世界三大映画祭には、毎年様々な日本人の作品がエントリーしています。

 

映画祭は世界に映画を配給するきっかけとなるマーケットの場所でもあります。

そのため受賞すると世界各地で映画が観られることになり、監督にとっても俳優にとってもすごくメリットになります。

 

実は多くの日本人がこれまで三大映画祭にて素晴らしい成績を納めています。

有名どころでいうと、黒澤明監督、北野武監督、近年話題の是枝裕和監督など、映画祭の常連となっていますね。

 

日本人が受賞したこれまでの作品が知りたい方は以下の記事で解説しています。

【日本人受賞】世界三大映画祭で受賞した日本映画をご紹介!   こう言った疑問にお答えします。 世界三大映画祭それぞれで、日本人や日本映画は受賞して活躍しているんです。 ...

世界三大映画祭を知ると映画がもっと面白くなる

今回は世界三大映画祭を取り上げました。

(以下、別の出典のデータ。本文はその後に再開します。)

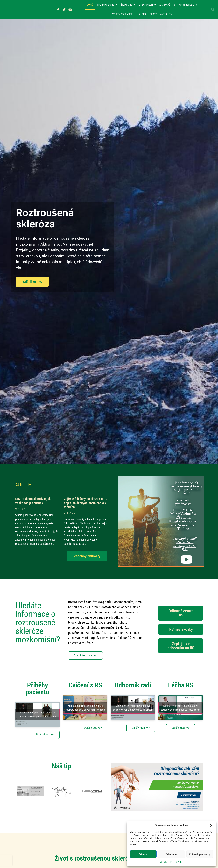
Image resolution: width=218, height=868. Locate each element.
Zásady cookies (167, 862)
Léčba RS (181, 686)
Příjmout (143, 854)
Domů (90, 5)
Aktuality (166, 14)
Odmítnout (172, 854)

内容をもう一度まとめてみます。

ヴェネツィア国際映画祭

・イタリアのヴェネツィア
・毎年8月末から9月にかけて開催
・世界最古の歴史をもつ映画祭
・芸術性の高い作品が多いのが特徴
・最高賞は「金獅子賞」

カンヌ国際映画祭

・フランスの港町カンヌ
・毎年5月に開催
・各国のバイヤーなどがプロモーションのため多く来場する
・国際見本市などの「商業性」とある視点部門などの「独自性」が特徴
・最高賞は「パルム・ドール」

ベルリン国際映画祭

・ドイツの首都ベルリン
・毎年2月に開催
・来場者数が多い
・社会派な作品が多いのが特徴
・最高賞は「金熊賞」

 

世界中で様々な映画が作られていて、様々な良作が次々と生まれています。

映画祭の役割とはそんな良作を世界へ発信することだと思っています。

 

アメリカやヨーロッパが市場的に大きいこともあり注目されがちですが、近年ではアジアの良作もたくさん生まれています。

映画祭を通して観たことのない映画と出会い、そして映画を通してその国の文化を学ぶこともできます。

 

映画祭を知ることでもっと映画の魅力を感じるきっかけとなれば幸いです。